Reputation: 11
I'm doing an app which should take the whole website-html text and put it into the string. Then i wan to use System.out.println to show one, certain fragment of that string. My code
import java.net.*;
import java.io.*;
public class URLConnectionReader {
public static void main(String[] args) throws Exception {
URL oracle = new URL("www.example-blahblahblah.com");
BufferedReader in = new BufferedReader(
new InputStreamReader(oracle.openStream()));
String inputLine;
while ((inputLine = in.readLine()) != null)
System.out.println(inputLine.substring(inputLine.indexOf("<section class=\"horoscope-content\"><p>")+1, inputLine.lastIndexOf("</p")));
in.close();
}
}
It's supposed to show me text typed below:
<section class="horoscope-content">
<p>Text text text text</p>
Instead of that I'm having this:
Exception in thread "main" java.lang.StringIndexOutOfBoundsException: String index out of range: -1 at java.lang.String.substring(Unknown Source) at URLConnectionReader.main(URLConnectionReader.java:14)
What should i do?
Upvotes: 0
Views: 107
Reputation: 53
Your code reassigns inputLine every time it checks the condition in the while statement, depending on the HTML, you might want to read in the entire file before looking for the section of markup.
Unless you are positive that the HTML contains those sections of text, you are still going to get exceptions when it doesn't exist.
You also only increased the index by 1 for the start, if you don't want the begining text output, you will have to increase by the length of the beginning section.

▶ _Recorded information_
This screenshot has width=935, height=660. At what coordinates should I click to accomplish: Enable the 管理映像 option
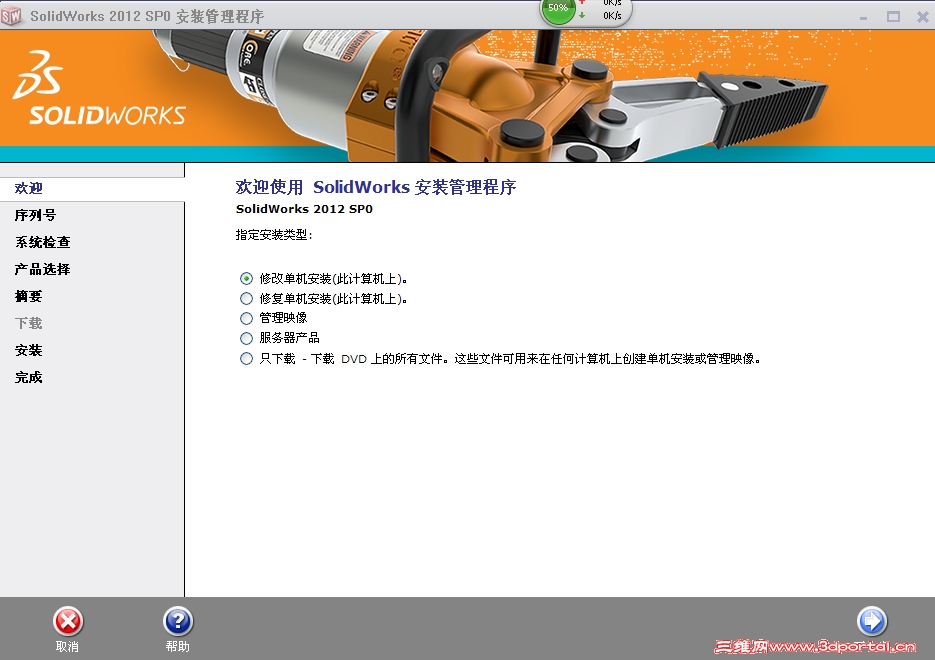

▶ _Required work_
1. In the forum thread about the Java substring error, take the part that begins at "You also only" and stops after "the beginning section.", and rewrite it with "beginning section" changed to "opening tag".
2. Which exception does the program throw when run, according to the forum thread about the Java substring error?
3. Carry on the forum thread about the Java substring error from where it stops.

▶ _Answers to the exercise_
1.
You also only increased the index by 1 for the start, if you don't want the begining text output, you will have to increase by the length of the opening tag.

2. java.lang.StringIndexOutOfBoundsException (String index out of range: -1)

3.
You can try something like this:
StringBuilder html = new StringBuilder(); //holds all of the html we read
String inputLine;
while ((inputLine = in.readLine()) != null) { //read line by line
html.append(inputLine); //add line to html
}
inputLine = html.toString(); //get
String startText = "<section class=\"horoscope-content\"><p>"; //starting tag
int start = inputLine.indexOf(startText);
int end = inputLine.lastIndexOf("</p"); //might want to use something like inputLine.indexOf("</p>", start); if there are multiple sections on the page
if(start >= 0 && end >= 0) { //make sure we found a section
System.out.println(inputLine.substring(start+startText.length(), end)); //print everything between the start and end tags (excluding the text in the start tag)
} else {
System.out.println("section not found"); //do something else since we didn't find the tags
}
Upvotes: 0
Reputation: 24454
You should use a more tolerant regular expression instead of indexOf
to be more stable concerning minor modifications of the input:
Pattern pattern = Pattern.compile("<section\\s+class\\s*=\\s*\"horoscope-content\"\\s*>\\s*<p>(.*?)</p>", Pattern.DOTALL);
Matcher matcher = pattern.matcher(line);
if (matcher.find()) {
System.out.println(matcher.group());
System.out.println("Text in paragraph: " + matcher.group(1));
}
This will be tolerant concerning line breaks and other whitespace characters.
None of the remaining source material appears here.